There's no doubt about it. Ronan made the last few days exciting, fun, and totally unexpected.

So how am I meant to go through the rest of my vacation without him?

The answer to that question is this: by doing whatever I can think of to keep myself extremely busy. So, caving into my guilt, I open the computer I now regret bringing.

Yes, after only four days spent trying to ignore work, I give in, and out of a desperate need to keep my mind occupied, I open my inbox.

But as I sit here at a coffee shop just off the beach in Waikiki, I can't make myself focus on the mountain of messages that came in, despite having my out-of-office message turned on.

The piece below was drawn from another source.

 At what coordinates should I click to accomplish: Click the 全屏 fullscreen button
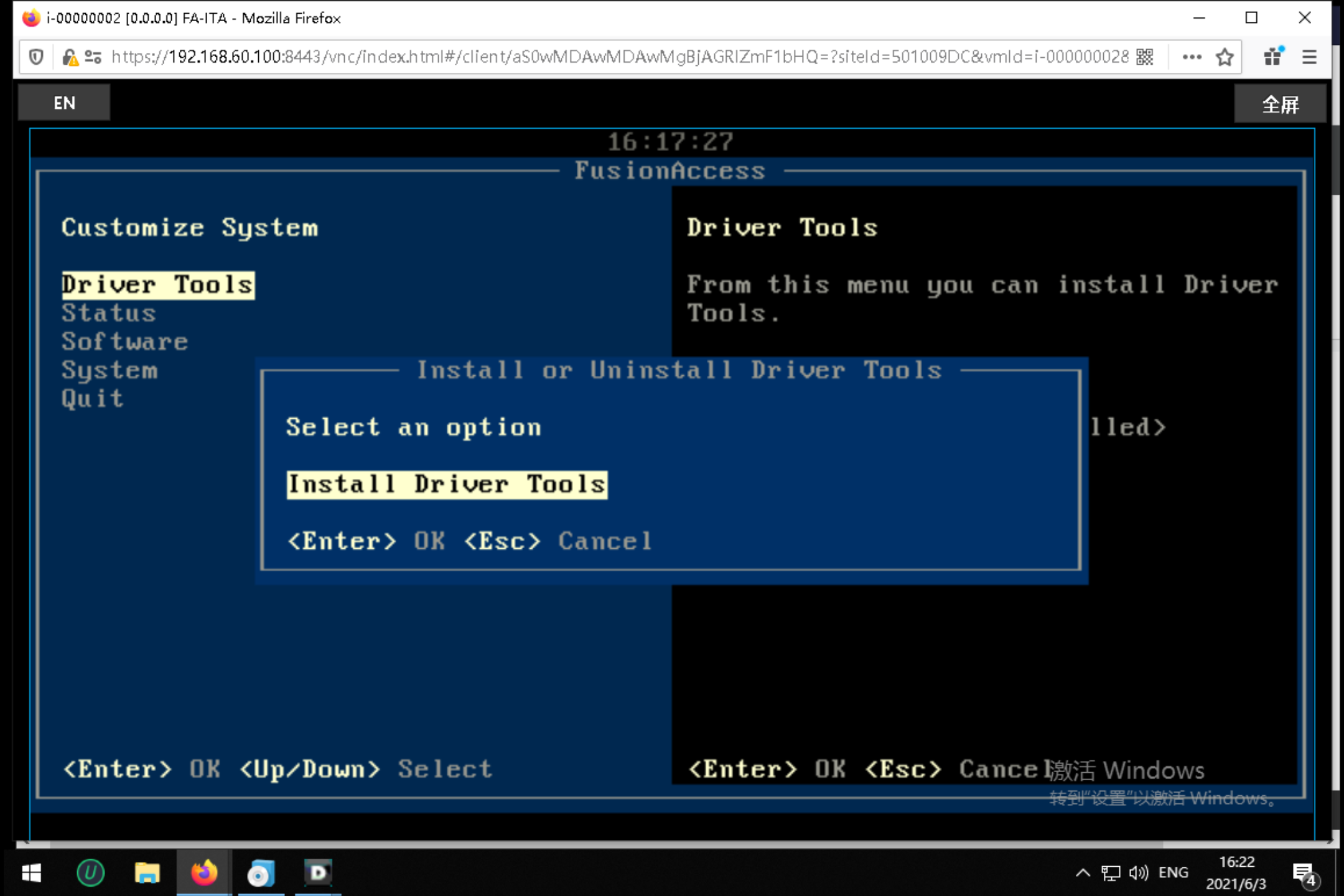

And as I keep looking around, my gaze consistently landing on cute, adorable, sickeningly happy couples strolling in the sunshine arm in arm, I just keep getting more and more angry. Both at myself and at the damn man consuming my thoughts.

Slamming my computer shut with a huff, I pack away my things, and stand up from the table. There's nothing pressing for me to do at work, nothing that would distract me from the swirling questions in my mind that won't go away, no matter how hard I've tried ever since waking up and finding Ronan gone.

Will it get back to my uncle that I hooked up with a player?

Is this going to ruin everything I've worked for?

Deep down, I want to believe the answer to both of those questions is no. I want to believe that Ronan truly is a good man and won't be the kind of guy to blab about what we did last night. After all, we were two consenting adults. Nothing bad happened, nothing that we didn't both want.

All the same, the rest of my vacation is nowhere near as relaxing and enjoyable as the first half. And when I sit down in my seat on the airplane that will carry me across the ocean, back to Vancouver and back to reality, I stare out the window at the clear blue skies of Hawaii and force myself to do what I must.

Leave Ronan, and his orgasms, where they belong. Here, in my memories, and far, far away from my real life.